Rule 26 (Claims and Grievances) provides, in pertinent part,
that:
(c) A claim or grievance denied in accordance
with paragraph (b) shall be considered closed unless it
is listed for discussion with the Senior Director-Labor
Relations by the employee or his union representative
within sixty (60) days after the date the claim or
grievance was denied by the Manager-Labor Relations.

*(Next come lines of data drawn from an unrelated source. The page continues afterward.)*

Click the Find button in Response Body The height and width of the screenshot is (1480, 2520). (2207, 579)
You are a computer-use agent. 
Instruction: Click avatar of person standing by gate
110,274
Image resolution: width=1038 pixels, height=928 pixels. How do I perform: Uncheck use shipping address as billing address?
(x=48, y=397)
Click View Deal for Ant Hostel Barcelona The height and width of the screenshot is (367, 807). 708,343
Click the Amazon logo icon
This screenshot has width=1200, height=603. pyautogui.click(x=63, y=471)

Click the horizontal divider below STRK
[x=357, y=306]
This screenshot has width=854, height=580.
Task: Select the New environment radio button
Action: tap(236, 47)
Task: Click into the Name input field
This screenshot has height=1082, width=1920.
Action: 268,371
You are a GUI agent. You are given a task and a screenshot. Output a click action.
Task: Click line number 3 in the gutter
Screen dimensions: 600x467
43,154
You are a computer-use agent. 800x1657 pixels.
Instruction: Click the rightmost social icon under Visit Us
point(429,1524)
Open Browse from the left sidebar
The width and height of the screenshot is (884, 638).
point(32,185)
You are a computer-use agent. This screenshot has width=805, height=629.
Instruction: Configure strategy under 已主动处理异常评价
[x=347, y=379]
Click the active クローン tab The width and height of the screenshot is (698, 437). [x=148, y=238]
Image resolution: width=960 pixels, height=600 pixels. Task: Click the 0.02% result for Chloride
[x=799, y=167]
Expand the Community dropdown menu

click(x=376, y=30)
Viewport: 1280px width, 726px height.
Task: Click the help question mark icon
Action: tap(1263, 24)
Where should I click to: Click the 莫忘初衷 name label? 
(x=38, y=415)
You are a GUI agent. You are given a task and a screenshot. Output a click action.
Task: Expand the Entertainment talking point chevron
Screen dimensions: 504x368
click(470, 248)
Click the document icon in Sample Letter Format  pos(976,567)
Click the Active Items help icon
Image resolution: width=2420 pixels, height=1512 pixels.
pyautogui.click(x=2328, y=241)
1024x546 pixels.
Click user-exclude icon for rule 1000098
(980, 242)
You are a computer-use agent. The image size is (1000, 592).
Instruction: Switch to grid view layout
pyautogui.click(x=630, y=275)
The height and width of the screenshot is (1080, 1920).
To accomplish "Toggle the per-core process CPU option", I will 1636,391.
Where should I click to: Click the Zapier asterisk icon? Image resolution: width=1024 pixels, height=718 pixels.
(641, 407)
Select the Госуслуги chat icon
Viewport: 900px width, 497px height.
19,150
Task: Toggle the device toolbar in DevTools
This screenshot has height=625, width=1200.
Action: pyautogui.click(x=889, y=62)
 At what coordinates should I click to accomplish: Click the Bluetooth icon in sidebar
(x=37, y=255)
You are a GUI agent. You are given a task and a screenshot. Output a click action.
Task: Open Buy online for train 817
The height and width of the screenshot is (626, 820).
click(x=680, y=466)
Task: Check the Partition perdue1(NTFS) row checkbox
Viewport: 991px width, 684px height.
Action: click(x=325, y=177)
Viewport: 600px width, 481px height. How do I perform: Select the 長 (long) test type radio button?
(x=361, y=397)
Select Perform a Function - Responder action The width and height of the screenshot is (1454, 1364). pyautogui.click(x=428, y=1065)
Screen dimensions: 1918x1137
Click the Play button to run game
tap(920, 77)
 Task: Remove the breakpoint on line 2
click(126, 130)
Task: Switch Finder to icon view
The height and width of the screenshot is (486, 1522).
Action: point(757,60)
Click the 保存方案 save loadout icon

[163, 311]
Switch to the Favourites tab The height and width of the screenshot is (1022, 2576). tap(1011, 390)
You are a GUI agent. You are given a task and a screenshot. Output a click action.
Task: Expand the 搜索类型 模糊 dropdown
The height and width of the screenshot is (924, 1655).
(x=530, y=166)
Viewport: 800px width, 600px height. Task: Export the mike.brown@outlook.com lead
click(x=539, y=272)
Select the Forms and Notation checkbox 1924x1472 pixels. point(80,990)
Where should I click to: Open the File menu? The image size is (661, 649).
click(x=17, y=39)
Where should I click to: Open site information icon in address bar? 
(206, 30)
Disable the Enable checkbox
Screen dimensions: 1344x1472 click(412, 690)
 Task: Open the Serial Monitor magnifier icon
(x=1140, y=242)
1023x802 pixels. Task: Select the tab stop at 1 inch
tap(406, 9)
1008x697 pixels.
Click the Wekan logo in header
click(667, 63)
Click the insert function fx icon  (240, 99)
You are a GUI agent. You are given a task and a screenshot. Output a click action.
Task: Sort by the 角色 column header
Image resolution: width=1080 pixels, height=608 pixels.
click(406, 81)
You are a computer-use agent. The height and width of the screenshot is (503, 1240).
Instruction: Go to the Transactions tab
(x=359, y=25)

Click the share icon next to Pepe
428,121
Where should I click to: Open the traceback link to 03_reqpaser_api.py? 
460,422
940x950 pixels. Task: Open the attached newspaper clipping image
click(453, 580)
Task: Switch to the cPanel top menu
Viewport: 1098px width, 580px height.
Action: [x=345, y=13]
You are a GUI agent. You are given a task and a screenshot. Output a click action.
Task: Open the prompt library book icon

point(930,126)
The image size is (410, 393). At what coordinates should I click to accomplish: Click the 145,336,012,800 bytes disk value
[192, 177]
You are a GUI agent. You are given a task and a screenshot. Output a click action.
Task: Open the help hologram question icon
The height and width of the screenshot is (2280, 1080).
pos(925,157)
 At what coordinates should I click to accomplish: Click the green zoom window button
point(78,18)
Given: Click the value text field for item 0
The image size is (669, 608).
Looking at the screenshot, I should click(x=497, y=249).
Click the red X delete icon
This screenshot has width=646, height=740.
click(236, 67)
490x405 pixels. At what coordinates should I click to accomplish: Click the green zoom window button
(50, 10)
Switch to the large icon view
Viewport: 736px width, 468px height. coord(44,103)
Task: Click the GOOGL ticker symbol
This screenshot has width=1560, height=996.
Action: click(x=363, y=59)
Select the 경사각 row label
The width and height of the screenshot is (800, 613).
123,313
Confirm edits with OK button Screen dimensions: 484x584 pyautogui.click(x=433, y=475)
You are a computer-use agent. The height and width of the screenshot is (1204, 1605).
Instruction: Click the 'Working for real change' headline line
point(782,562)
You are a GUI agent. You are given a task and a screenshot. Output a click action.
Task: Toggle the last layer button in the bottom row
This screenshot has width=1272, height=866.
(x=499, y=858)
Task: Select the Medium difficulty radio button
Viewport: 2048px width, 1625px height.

All such cases listed ten (10) days prior to the date
of a scheduled system meeting will be placed on the
docket for discussion at such meeting. When a claim or
grievance is not allowed, the Senior Director-Labor
Relations will notify, in writing, the General Chairman
(and the employee, if the employee listed the claim or
grievance) within sixty (60) days after the case was
discussed at a scheduled system meeting of the reason
therefor. When not so notified, the claim will be
allowed.
(d) A claim or grievance denied in accordance
with paragraph (c) will be considered closed unless
within nine (9) months from the date of the decision of
the Senior Director-Labor Relations proceedings are
instituted before the National Railroad Adjustment
board of such other Board as may be legally substituted
therefor under the Railway Labor Act.
(e) The time limits specified in paragraph (b),
(c) or (d) may be extended by agreement in any
particular case. When the U.S. Mail is used, the
postmark will govern in determining compliance with the
various time limits.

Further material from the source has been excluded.